22. Vanwege de vermoeidheidsklachten, griepklachten, algehele malaise bij lichte inspanning, hoofdpijn, wisselende eetlust en darmklachten moet eiser volgens de verzekeringsartsen fysiek zwaar werk vermijden, waardoor beperkingen zijn aangenomen ten aanzien van tillen tijdens het werk en dragen tijdens het werk. Daarnaast is een beperking aangenomen voor ’s nachts werken om een goede nachtrust te waarborgen in verband met zijn psychische klachten en zijn vermoeidheid. Daarnaast hebben de verzekeringsartsen vanwege de vermoeidheid, de behandelingen van eiser op de datum in geding en om terugval in (psychische) klachten te voorkomen een urenbeperking van 4 uur per dag en 20 uur per week aangenomen.
23. In wat eiser in beroep heeft aangevoerd ziet de rechtbank geen reden om te twijfelen aan de motivering van de verzekeringsartsen van het Uwv. Zij hebben namelijk inzichtelijk en consistent gemotiveerd hoe en waarom zij tot eisers belastbaarheid zijn gekomen. Eiser heeft in beroep weliswaar een lijst overgelegd met punten waarop volgens hem (verdergaande) beperkingen aan de orde zijn, maar hij heeft geen medische stukken ingebracht die dat standpunt onderbouwen. Hij heeft ook niet concreet verwezen naar bevindingen uit reeds beschikbare medische informatie die onvoldoende zijn meegewogen door de verzekeringsarts bezwaar en beroep. De rechtbank ziet door ook geen aanknopingspunt voor. Volgens eiser leveren de bestaande medische gegevens zoals de diagnoses depressie, PTSS en spanningsklachten voldoende bewijs dat de beperkingen ernstiger zijn, maar daarin volgt de rechtbank hem niet. Een diagnose in het algemeen niet bepalend voor het vaststellen van de arbeidsbeperkingen.

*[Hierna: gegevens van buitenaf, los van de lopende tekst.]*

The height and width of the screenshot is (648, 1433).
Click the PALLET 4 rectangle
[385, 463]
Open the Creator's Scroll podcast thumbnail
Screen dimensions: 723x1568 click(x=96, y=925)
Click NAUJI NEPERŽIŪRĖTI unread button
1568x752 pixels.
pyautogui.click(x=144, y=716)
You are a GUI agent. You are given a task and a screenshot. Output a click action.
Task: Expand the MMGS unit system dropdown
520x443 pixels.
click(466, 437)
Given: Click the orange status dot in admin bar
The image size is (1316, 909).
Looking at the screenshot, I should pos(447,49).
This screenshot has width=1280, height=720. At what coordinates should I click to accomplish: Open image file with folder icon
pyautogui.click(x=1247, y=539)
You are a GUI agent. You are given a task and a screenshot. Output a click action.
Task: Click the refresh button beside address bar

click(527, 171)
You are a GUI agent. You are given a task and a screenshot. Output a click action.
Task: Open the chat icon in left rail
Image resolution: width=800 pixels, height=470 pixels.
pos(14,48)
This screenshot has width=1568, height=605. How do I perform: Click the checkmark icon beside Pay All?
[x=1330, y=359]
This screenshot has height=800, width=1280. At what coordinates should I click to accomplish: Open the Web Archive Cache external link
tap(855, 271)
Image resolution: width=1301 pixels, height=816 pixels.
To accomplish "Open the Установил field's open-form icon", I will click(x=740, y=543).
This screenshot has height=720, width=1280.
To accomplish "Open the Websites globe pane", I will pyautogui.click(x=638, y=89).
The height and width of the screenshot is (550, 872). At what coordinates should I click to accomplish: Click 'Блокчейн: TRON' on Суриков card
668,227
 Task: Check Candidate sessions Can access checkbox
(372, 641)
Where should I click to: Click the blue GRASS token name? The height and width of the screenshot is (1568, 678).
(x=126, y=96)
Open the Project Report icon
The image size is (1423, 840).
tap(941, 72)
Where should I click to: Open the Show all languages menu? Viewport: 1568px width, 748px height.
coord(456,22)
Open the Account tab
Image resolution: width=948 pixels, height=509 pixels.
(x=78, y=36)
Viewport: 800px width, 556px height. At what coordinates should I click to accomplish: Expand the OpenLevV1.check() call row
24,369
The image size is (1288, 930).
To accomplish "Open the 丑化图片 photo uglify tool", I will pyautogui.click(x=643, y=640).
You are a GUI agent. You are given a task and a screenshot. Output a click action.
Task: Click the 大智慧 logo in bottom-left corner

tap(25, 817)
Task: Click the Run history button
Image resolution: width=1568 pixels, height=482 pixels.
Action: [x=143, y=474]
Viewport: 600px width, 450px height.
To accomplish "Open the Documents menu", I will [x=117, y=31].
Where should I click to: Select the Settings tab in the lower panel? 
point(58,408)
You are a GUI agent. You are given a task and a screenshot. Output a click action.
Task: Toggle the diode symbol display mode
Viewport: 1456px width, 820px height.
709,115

24. Eiser heeft nog benoemd dat hij zich stoort aan de standaardomschrijving van hem ten tijde van het spreekuur. Hij geeft aan dat hij er tijdens het gesprek verstrooid bij zat, voor zijn gevoel niet goed kon reageren op wat werd gezegd, meerde malen midden in een zin vergat waar hij het over had en er allesbehalve goed en fit bij zat. Voor zover eiser met de ‘standaard omschrijving’ de algemene indruk en de resultaten van het psychische onderzoekt bedoelt, zoals deze in het rapport van 25 september 2023 van de primaire verzekeringsarts is opgenomen en daarmee deze bevindingen weerspreekt, ziet de rechtbank bij gebrek aan een concreet aanknopingspunt daartoe geen aanleiding om eiser daarin te volgen. Het gaat immers om de bevindingen van de verzekeringsarts zelf en zijn indruk van eiser. Dat eiser dit anders heeft ervaren is op zichzelf niet voldoende voor twijfel aan de juistheid van de bevindingen van de primaire verzekeringsarts.
De arbeidskundige beoordeling
25. Gelet op wat hiervoor is overwogen is de rechtbank van oordeel dat de beperkingen van eiser in de FML van 25 september 2023 niet zijn onderschat. Op basis daarvan heeft het Uwv zich op het standpunt gesteld dat eiser geschikt is voor de drie geselecteerde functies van archiefmedewerker, telefonist (centrale)/medewerker callcenter en medewerker binderij, grafisch nabewerker (‘zijn arbeid’). Naar het oordeel van de rechtbank is voldoende gemotiveerd dat deze aan eiser voorgehouden functies in overeenstemming zijn met de belastbaarheid zoals vastgelegd in de FML van 25 september 2023.